◆ Exercise instructions
The line that contains "Select the Đang bật tab" and all lines following it to the end of the data below: set these down exactly, and nothing besides.

Saved data entries
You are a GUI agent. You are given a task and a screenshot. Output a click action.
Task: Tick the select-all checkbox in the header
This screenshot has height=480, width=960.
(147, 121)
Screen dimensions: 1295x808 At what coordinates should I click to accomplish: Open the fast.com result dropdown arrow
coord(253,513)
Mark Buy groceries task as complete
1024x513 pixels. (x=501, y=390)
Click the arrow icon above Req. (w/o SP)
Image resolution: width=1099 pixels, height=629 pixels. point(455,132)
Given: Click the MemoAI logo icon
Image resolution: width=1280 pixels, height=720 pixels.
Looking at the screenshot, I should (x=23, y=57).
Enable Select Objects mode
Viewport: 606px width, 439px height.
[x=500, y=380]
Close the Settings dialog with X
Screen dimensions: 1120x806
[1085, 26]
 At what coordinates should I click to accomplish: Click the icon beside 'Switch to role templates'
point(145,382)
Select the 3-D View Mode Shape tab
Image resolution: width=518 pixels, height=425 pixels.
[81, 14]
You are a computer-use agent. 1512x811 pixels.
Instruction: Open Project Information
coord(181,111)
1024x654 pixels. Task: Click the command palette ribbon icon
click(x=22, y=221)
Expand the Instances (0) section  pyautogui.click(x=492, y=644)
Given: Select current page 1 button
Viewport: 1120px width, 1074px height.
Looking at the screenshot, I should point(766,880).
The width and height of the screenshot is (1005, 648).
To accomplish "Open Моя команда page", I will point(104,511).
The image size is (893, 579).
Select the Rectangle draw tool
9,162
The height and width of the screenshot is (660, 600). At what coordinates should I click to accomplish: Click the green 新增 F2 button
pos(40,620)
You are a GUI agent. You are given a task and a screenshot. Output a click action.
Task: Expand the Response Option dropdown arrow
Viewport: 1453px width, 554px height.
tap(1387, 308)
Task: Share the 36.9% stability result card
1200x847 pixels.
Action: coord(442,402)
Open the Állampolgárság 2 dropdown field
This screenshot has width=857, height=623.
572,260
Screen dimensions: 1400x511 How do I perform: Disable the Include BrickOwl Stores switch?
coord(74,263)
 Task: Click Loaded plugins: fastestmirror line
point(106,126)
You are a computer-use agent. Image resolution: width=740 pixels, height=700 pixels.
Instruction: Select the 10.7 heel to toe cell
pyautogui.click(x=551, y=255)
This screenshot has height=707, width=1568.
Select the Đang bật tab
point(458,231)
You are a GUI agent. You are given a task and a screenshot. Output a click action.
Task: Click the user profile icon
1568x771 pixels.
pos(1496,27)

◆ Written solution
Select the Đang bật tab
point(458,231)
You are a GUI agent. You are given a task and a screenshot. Output a click action.
Task: Click the user profile icon
1568x771 pixels.
pos(1496,27)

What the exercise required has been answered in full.